**DESCRIPTION OF THE TASK:**
Some lines in the listing hold the word "agent". Return each of them.

**INFORMATION SHOWN:**
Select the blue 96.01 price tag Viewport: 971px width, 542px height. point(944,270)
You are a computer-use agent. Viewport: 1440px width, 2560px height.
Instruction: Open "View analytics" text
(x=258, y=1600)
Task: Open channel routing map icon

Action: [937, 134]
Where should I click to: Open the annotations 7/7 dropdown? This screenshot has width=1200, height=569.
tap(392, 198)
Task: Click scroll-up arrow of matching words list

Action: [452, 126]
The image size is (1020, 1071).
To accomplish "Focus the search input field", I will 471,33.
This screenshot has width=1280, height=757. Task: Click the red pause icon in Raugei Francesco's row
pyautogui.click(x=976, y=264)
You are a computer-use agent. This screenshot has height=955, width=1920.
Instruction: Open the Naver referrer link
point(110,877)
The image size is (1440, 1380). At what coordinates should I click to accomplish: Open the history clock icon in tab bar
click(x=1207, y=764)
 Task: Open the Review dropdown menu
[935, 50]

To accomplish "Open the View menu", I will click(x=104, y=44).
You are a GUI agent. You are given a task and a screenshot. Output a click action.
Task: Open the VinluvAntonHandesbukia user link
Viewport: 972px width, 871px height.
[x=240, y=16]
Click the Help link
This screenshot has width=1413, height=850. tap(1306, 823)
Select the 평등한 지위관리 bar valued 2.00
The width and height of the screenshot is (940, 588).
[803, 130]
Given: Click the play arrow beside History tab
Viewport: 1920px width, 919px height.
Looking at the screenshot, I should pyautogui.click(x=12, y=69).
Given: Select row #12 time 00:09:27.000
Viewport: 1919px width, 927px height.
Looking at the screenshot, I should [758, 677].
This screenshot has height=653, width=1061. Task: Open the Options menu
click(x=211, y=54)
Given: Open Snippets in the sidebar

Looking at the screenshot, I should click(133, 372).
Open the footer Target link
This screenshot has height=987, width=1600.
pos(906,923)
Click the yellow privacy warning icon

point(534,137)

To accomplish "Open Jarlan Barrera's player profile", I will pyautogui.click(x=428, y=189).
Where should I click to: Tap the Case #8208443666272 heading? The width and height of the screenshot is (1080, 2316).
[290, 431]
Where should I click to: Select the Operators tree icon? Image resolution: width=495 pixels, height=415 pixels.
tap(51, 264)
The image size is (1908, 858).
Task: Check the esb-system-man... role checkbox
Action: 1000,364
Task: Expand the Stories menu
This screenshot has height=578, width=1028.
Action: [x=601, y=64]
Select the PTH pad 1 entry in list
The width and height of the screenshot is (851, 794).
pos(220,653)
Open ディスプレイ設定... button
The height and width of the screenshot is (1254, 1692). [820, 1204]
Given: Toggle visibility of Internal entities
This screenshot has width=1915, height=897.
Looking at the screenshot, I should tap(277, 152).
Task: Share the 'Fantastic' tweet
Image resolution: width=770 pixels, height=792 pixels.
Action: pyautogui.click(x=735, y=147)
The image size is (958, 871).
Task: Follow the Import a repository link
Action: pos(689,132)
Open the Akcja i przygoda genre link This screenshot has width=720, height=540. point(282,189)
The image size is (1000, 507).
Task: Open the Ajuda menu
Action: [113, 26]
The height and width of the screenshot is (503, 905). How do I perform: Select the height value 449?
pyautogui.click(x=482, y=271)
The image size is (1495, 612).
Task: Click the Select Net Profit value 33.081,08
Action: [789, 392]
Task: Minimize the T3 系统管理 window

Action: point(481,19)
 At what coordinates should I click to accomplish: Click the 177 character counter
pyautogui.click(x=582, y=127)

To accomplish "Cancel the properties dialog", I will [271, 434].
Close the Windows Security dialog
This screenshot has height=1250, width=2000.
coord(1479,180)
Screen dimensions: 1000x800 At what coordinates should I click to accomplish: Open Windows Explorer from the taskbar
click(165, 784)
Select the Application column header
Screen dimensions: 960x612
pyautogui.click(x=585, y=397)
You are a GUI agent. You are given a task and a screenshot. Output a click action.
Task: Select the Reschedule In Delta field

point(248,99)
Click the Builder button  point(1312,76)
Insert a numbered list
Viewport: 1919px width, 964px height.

**TASK RESULT:**
You are a computer-use agent. Viewport: 1440px width, 2560px height.
You are a computer-use agent. This screenshot has height=955, width=1920.
You are a GUI agent. You are given a task and a screenshot. Output a click action.
You are a GUI agent. You are given a task and a screenshot. Output a click action.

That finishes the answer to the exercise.